Number of observations per zarr chunk. For dense arrays this is used directly as the first-axis chunk size. For sparse arrays it is converted to element counts using the average number of non-zero elements per row of the matrix being written.

shard_size int | str (default: '1GB')

Number of observations per zarr shard, or a size string (e.g. '1GB'). If a size string is provided, the number of obersevations per zarr shard is estimated automatically. String sizes get parsed using the humanfriendly package. For sparse arrays the number of observations is converted to element counts using the average number of non-zero elements per row of the matrix being written

zarr_compressor Iterable[BytesBytesCodec] (default: (BloscCodec(_tunable_attrs={'typesize'}, typesize=1, cname=<BloscCname.lz4: 'lz4'>, clevel=3, shuffle=<BloscShuffle.shuffle: 'shuffle'>, blocksize=0),))

Compressors to use to compress the data in the zarr store.

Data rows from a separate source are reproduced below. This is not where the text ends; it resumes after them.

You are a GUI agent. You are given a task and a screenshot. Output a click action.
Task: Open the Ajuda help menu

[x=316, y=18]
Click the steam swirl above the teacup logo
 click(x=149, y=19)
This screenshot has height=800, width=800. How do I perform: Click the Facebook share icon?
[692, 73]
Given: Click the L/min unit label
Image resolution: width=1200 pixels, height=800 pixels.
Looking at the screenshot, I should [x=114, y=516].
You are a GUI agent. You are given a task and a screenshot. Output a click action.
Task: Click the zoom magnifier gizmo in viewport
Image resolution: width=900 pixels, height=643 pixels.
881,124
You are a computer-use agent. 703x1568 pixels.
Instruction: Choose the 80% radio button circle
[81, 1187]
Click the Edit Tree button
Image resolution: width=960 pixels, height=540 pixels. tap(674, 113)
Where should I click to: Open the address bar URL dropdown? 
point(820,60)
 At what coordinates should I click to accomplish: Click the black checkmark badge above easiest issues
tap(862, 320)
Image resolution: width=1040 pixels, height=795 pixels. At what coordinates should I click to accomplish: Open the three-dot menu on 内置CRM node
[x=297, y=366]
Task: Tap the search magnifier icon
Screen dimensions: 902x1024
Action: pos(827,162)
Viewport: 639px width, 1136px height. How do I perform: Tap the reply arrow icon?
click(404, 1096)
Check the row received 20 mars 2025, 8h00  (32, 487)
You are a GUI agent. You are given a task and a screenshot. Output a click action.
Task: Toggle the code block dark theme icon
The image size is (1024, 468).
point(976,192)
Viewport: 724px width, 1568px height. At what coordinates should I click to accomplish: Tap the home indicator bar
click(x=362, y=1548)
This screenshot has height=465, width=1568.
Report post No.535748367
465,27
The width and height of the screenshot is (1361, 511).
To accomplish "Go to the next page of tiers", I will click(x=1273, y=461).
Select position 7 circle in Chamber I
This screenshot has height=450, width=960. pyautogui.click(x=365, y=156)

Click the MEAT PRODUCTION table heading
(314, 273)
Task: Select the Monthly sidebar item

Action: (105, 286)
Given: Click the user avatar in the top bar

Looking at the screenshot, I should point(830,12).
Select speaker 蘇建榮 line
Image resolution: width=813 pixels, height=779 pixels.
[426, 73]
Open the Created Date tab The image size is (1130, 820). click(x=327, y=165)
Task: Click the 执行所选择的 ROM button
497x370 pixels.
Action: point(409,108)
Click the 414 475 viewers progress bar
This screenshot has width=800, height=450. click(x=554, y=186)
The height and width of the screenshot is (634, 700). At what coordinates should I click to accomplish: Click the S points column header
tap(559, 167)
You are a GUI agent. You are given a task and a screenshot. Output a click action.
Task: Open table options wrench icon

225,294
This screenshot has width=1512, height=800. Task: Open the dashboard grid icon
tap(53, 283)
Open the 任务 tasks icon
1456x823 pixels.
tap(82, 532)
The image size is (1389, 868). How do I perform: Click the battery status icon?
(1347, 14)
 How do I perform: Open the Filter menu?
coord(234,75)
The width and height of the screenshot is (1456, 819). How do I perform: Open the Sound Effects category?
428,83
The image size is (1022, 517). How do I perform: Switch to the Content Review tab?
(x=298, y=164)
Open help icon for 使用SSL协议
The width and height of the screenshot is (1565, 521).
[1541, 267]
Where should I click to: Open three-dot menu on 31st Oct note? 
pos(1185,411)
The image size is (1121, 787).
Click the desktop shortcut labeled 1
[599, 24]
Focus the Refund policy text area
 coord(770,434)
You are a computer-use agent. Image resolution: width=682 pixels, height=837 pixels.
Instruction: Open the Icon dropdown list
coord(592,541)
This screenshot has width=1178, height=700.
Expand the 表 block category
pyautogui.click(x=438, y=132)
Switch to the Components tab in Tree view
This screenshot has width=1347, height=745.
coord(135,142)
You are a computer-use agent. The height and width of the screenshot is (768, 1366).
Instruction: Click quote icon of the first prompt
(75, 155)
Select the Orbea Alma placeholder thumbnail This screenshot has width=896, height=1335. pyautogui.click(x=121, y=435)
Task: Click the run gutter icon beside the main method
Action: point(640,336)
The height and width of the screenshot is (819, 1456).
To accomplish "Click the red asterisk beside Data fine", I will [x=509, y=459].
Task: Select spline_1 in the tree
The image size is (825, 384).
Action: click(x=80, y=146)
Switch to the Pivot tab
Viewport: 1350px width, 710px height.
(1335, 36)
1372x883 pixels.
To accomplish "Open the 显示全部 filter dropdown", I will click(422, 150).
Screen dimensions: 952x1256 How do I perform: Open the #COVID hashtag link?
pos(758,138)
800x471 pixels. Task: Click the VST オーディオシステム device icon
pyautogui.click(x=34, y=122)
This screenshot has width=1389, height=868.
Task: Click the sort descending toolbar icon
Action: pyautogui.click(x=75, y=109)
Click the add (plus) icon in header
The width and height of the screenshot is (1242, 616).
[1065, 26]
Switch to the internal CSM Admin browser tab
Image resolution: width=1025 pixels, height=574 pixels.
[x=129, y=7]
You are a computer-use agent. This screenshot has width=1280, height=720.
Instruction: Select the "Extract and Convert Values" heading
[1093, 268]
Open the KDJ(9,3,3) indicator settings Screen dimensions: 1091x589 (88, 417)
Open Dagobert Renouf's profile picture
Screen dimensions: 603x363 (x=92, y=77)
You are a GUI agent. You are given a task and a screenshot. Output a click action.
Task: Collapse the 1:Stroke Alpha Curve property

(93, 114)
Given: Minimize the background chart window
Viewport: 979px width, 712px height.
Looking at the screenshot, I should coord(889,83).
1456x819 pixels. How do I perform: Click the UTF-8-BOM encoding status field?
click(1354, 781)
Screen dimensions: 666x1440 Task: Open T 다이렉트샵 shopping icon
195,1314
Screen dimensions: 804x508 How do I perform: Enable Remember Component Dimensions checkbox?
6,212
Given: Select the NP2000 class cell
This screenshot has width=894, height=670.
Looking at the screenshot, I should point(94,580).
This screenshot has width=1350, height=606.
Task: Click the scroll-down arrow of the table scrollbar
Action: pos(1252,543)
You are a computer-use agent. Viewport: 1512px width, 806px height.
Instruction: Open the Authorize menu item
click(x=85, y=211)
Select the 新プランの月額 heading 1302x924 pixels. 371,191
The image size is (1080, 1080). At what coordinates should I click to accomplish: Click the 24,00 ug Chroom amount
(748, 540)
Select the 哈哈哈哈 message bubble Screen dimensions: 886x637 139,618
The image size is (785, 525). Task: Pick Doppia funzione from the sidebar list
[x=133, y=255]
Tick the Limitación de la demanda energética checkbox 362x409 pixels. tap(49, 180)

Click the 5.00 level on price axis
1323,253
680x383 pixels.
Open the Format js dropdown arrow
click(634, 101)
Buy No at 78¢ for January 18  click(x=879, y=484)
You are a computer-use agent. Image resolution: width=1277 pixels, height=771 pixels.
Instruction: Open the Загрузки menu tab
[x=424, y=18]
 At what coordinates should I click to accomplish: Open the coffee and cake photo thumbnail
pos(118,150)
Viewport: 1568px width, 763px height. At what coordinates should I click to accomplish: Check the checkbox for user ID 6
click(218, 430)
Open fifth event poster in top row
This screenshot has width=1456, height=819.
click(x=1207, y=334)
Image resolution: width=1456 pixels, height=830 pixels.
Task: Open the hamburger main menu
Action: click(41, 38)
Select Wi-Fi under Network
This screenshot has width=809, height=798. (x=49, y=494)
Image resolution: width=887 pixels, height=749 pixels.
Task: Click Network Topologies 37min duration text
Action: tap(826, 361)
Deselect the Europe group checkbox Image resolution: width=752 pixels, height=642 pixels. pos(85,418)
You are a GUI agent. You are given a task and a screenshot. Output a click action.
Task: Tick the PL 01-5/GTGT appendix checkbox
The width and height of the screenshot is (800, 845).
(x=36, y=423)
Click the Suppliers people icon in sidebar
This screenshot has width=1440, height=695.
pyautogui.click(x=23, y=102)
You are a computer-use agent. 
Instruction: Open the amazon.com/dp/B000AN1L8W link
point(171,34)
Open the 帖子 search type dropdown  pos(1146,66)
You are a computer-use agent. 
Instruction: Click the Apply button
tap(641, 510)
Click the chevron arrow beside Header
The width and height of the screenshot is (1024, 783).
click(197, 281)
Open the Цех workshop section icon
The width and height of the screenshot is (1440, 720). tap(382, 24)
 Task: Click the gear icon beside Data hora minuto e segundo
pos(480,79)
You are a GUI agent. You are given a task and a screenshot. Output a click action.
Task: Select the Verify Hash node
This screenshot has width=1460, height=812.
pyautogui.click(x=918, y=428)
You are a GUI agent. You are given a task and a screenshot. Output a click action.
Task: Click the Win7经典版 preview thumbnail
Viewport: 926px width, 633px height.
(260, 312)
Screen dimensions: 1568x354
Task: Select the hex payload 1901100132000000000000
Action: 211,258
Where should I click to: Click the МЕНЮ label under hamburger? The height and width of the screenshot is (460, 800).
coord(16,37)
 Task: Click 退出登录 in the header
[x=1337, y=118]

h5ad_compressor Literal['gzip', 'lzf'] | None (default: 'gzip')

Compressors to use to compress the data in the h5ad store. See anndata.write_h5ad.

dataset_size int | str (default: '20GB')

Number of observations to load into memory at once for shuffling / pre-processing, or a size string (e.g. '2GB', '512MB'). When a size string is provided, the observation count is derived from the estimated uncompressed bytes per row of the input data. String sizes get parsed using the humanfriendly package. The higher this number, the more memory is used, but the better the shuffling. This corresponds to the size of the dataset level shards created. Only applicable when adding datasets for the first time, otherwise ignored.

shuffle bool (default: True)

Whether to shuffle the data before writing it to the store. Ignored once the store is non-empty.

shuffle_chunk_size int (default: 1000)

How many contiguous rows to load into memory before shuffling at once. (shuffle_chunk_size // dataset_size) slices will be loaded of size shuffle_chunk_size.

rng Generator | None (default: None)

Random number generator for shuffling.

Return type:

Self

Examples

>>> import anndata as ad
>>> from annbatch import DatasetCollection
# create a custom load function to only keep `.X`, `.obs` and `.var` in the output store
>>> def read_lazy_x_and_obs_only(path):
...     adata = ad.experimental.read_lazy(path)
...     return ad.AnnData(
...         X=adata.X,
...         obs=adata.obs.to_memory(),
...         var=adata.var.to_memory(),
...)
>>> datasets = [
...     "path/to/first_adata.h5ad",
...     "path/to/second_adata.h5ad",
...     "path/to/third_adata.h5ad",
... ]
>>> DatasetCollection("path/to/output/zarr_store.zarr").add_adatas(
...    datasets,
...    load_adata=read_lazy_x_and_obs_only,
...)